Language model examples -- tutorial code for new grad students at TIAL lab.
- SRI LM: /g/tial/sw/pkgs/srilm-1.7.1/bin/i686-m64/
- Add
/g/tial/sw/pkgs/liblbfgs-1.10/lib
toLD_LIBRARY_PATH
(check this after June patch and server move) - pytorch 0.4.0, cuda (or just use the CPU version)
- Python 2.7.x
- Original: /g/ssli/projects/disfluencies/fisher
- Various versions split to train and validation:
/g/ssli/projects/disfluencies/ttmt001/fisher_{clean,disf,dtok}
- disf: original version with disfluencies
- clean: version cleaned of disfluencies
- dtok: version with disfluencies, but not tokenized (e.g. "don't" is not split as "do" + "n't")
- fsh_1* is in valid, the rest in train
- Stats:
- train: from 15522 files -- wc >> 1,181,752 sents; 14,363,366 tokens
- valid: from 3137 files -- wc >> 268,991 sents; 2,841,422 tokens Recommendation: use the dtok version.
Some of these are already done (this is for documentation purposes only)

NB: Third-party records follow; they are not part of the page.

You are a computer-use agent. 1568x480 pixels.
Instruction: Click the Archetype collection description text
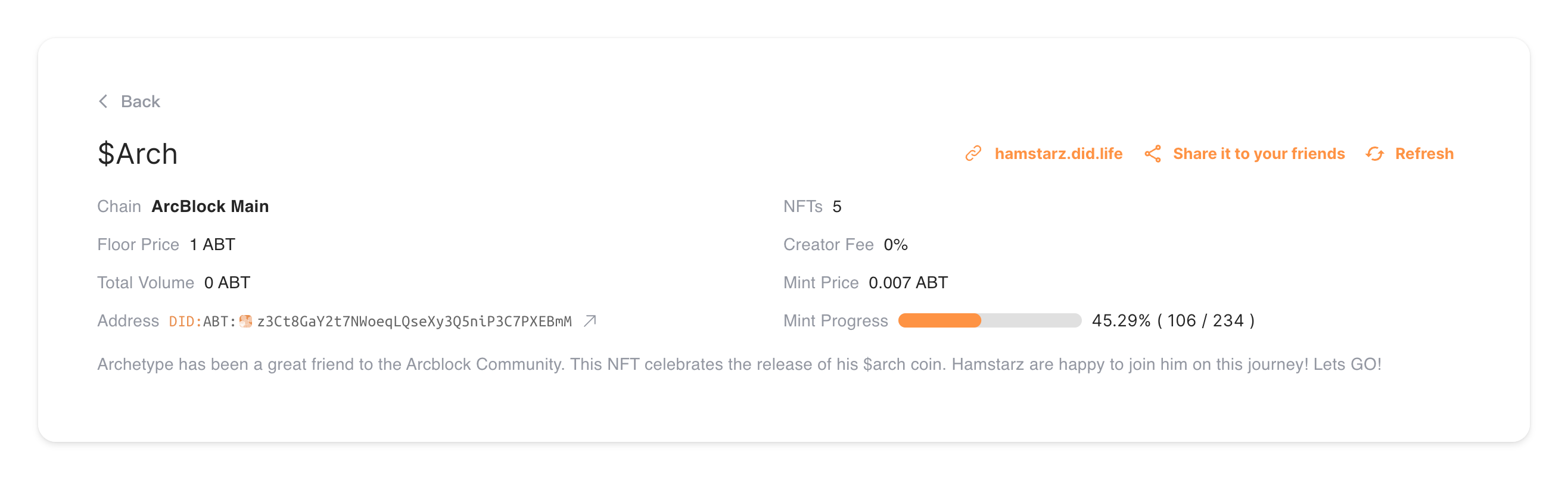pyautogui.click(x=738, y=364)
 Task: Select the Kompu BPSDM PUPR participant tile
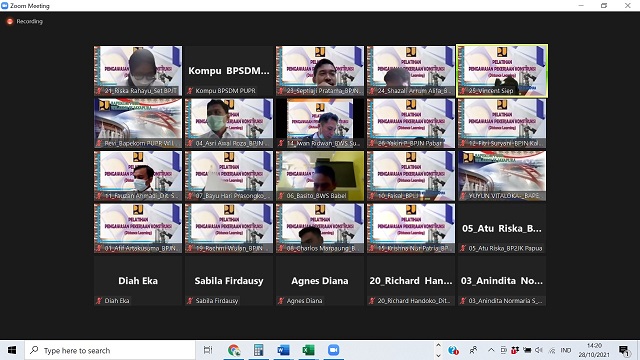(x=229, y=71)
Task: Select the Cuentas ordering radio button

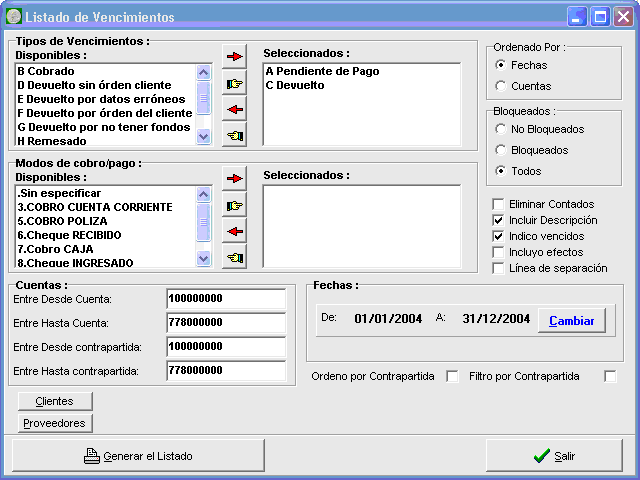Action: click(501, 86)
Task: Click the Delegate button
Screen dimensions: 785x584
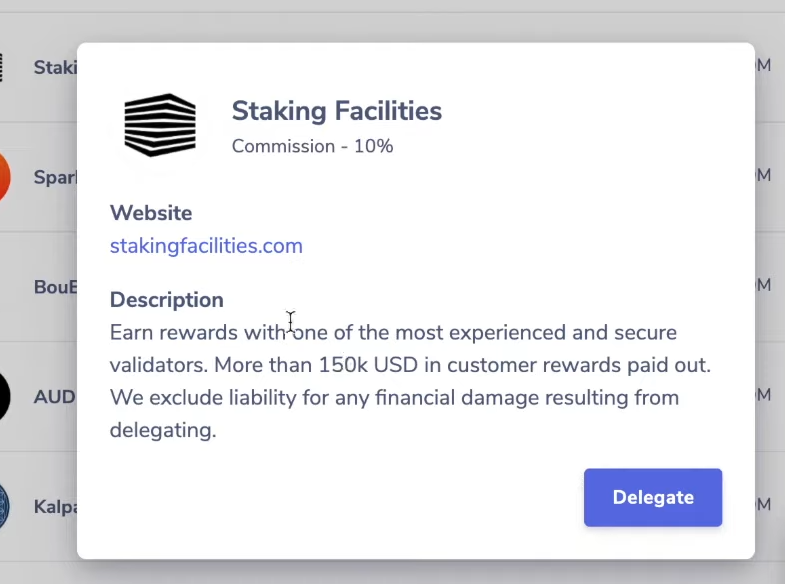Action: pyautogui.click(x=653, y=497)
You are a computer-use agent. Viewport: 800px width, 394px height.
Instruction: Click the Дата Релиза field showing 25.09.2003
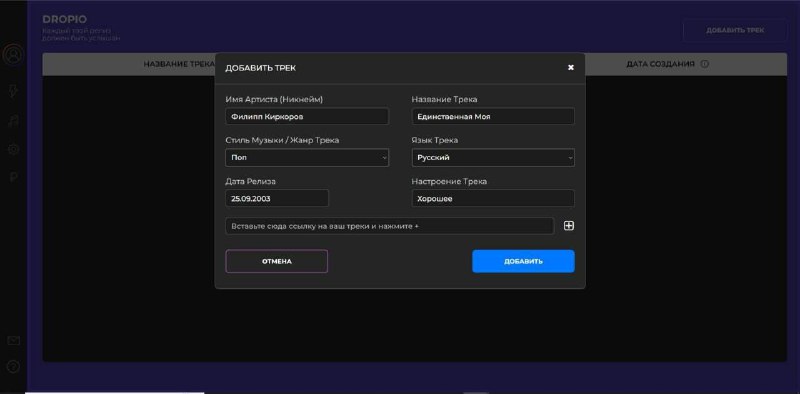(277, 199)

1. Split to train/valid (should be done already -- skip):
Raw data:
mv fisher/text/fsh_1* fisher_disf/valid/
mv fisher/text/* fisher_disf/train/
2. Preprocessings (also should be done already -- skip):
2a0. (if files have associcated features -- dtok set):
./src/grep_words.sh {train,valid}
2a1. (clean and dtok set): merge words into sentences; this takes individual files from fisher/cleaned/{train,valid}
and puts them in fisher/fisher_clean/{train,valid}
:
./src/merge_lines.sh {train,valid}
2b. make big text file to be used in ngram models:
cat train/* > train.txt
cat valid/* > valid.txt
2c. change things like "s" to "'s" in train.txt and valid.txt (clean and disf versions, not in dtok version):
%s/\<s\>/'s/g
%s/\<ll\>/'ll/g
%s/\<m\>/'m/g
%s/\<ve\>/'ve/g
%s/\<d\>/'d/g
%s/\<re\>/'re/g
The corresponding data are in /g/ssli/projects/disfluencies/ttmt001/fisher_{disf,clean,dtok}
.
The outputs of the next steps are also in that directory, but I recommend studying and running the following steps for your own understanding and practice.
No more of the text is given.